# How to Calculate the value of Scrap Gold

When calculating the value of your scrap gold, you will first have to figure out just how much gold you really have. The large majority of jewelry that looks like gold is really gold-plated or even a look-alike. If you expect to simply weigh it and multiply it by the current gold price, you will be deeply disappointed.

How to determine the purity of your gold

= Karat =

On many pieces of jewelry an official stamp will indicate the karat purity of your gold. The karat measurement represents the ratio of gold to other metals.

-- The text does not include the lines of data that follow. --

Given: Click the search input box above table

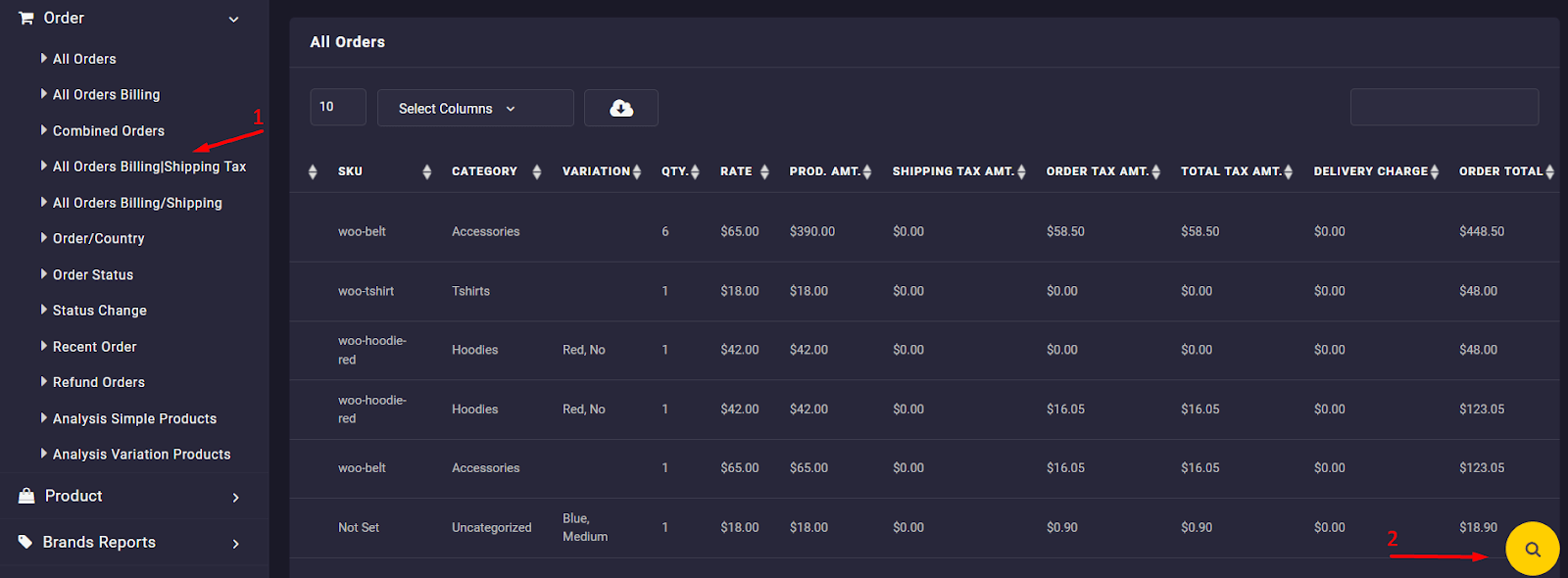Looking at the screenshot, I should 1444,107.
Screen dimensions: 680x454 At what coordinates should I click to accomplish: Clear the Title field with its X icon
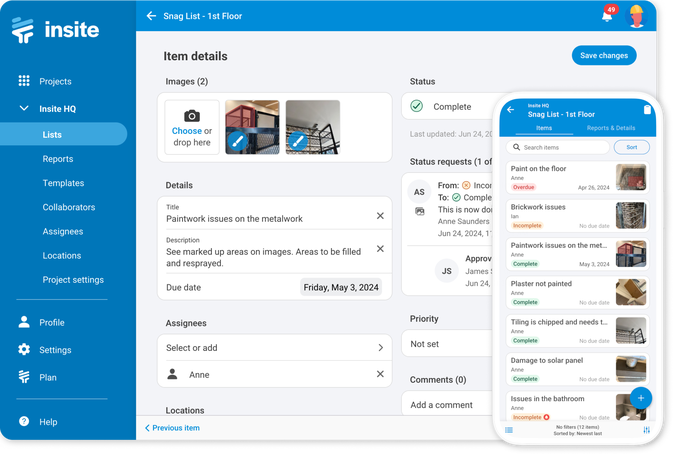380,216
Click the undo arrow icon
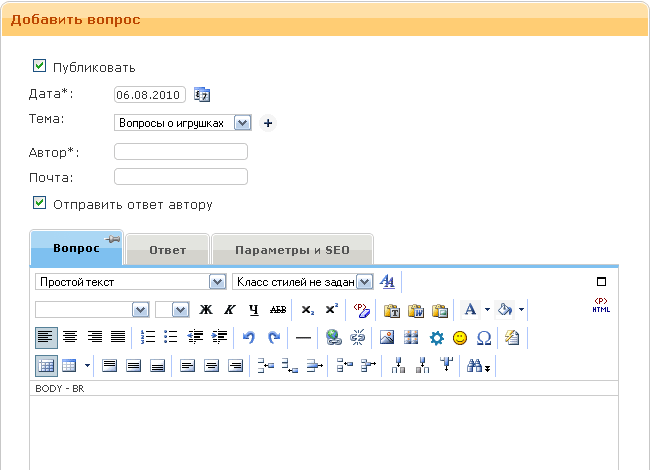This screenshot has height=470, width=650. click(x=249, y=337)

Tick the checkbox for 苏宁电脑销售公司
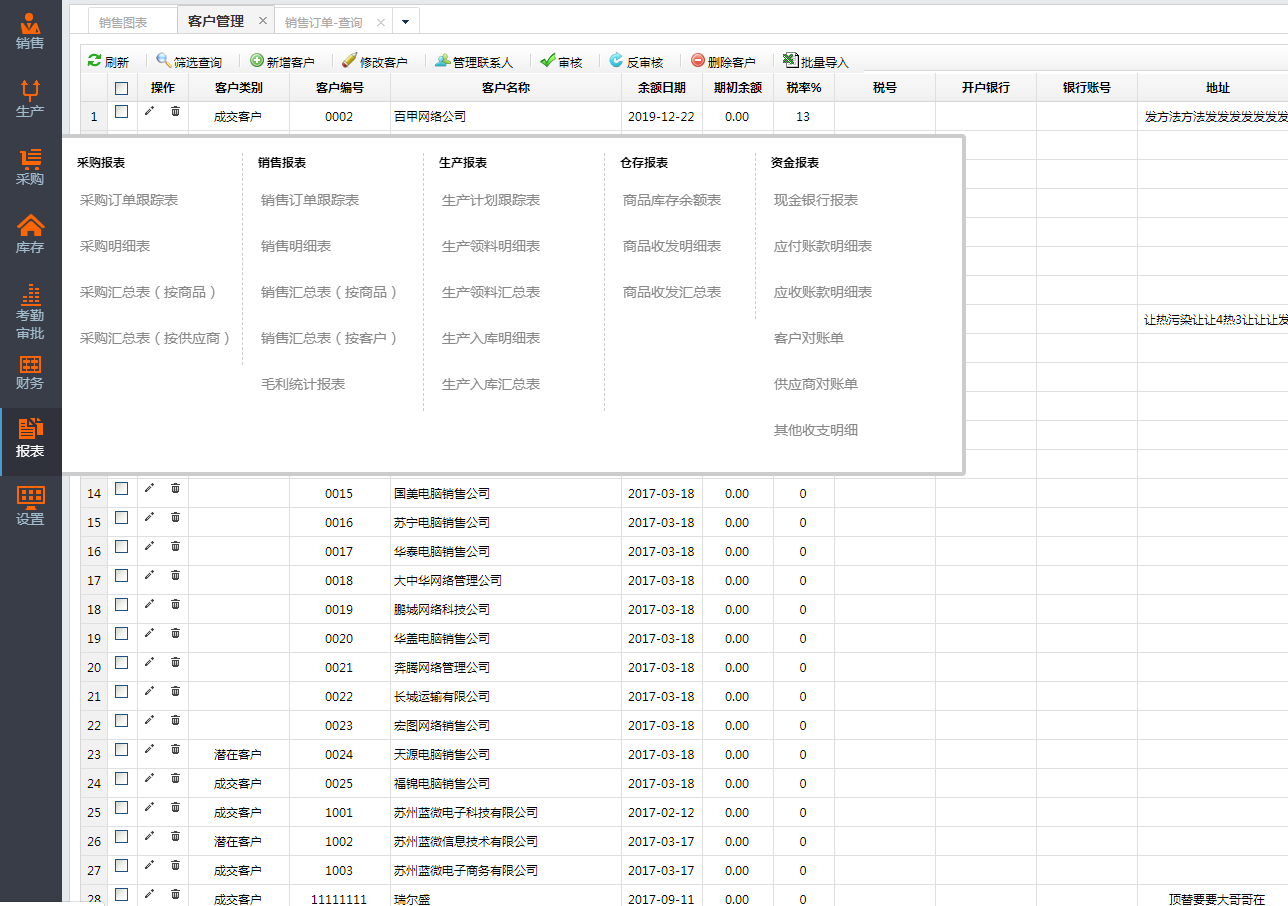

Absolutely pure gold is 24 karat (24K), but this is rare because pure gold is too soft for jewelry and loses its shape easily. Other karat markings could range all the way down to 10K, which means that the piece is 10/24 pure gold. The karat ratio is based on mass, so remember to reduce the total weight proportionately when weighing this piece.

Colored gold is never pure. This is because gold has to be mixed with another metal to get that color. In most cases, colored gold will not be higher than 20K, and will usually be 14K or 18K.

= Millesimal fineness =

On more modern jewelry and virtually all bullion, you might find a different kind of stamp which is somewhere between 333 and 999.999. This measures the purity of gold by parts per thousand.

The first number (333) is equivalent to 8 karats, and is the minimum standard for officially calling a piece gold anywhere in the world. (In the U.S., 10K is the minimum.) The purest gold which has ever been refined is 999.999 pure, but this will never be seen on jewelry.

In some cases, you may see a stamp which combines the karat and the millesimal fineness systems. The karat marking is followed by three numbers which indicate the gold purity percentage. For example, 18K 750 is 18-karat gold with a purity of 75.0 percent.

= Density test =

The density test was originally discovered by Archimedes, when he apocryphally shouted out the word “Eureka!” According to the story, he was also trying to determine the percentage of gold in an item.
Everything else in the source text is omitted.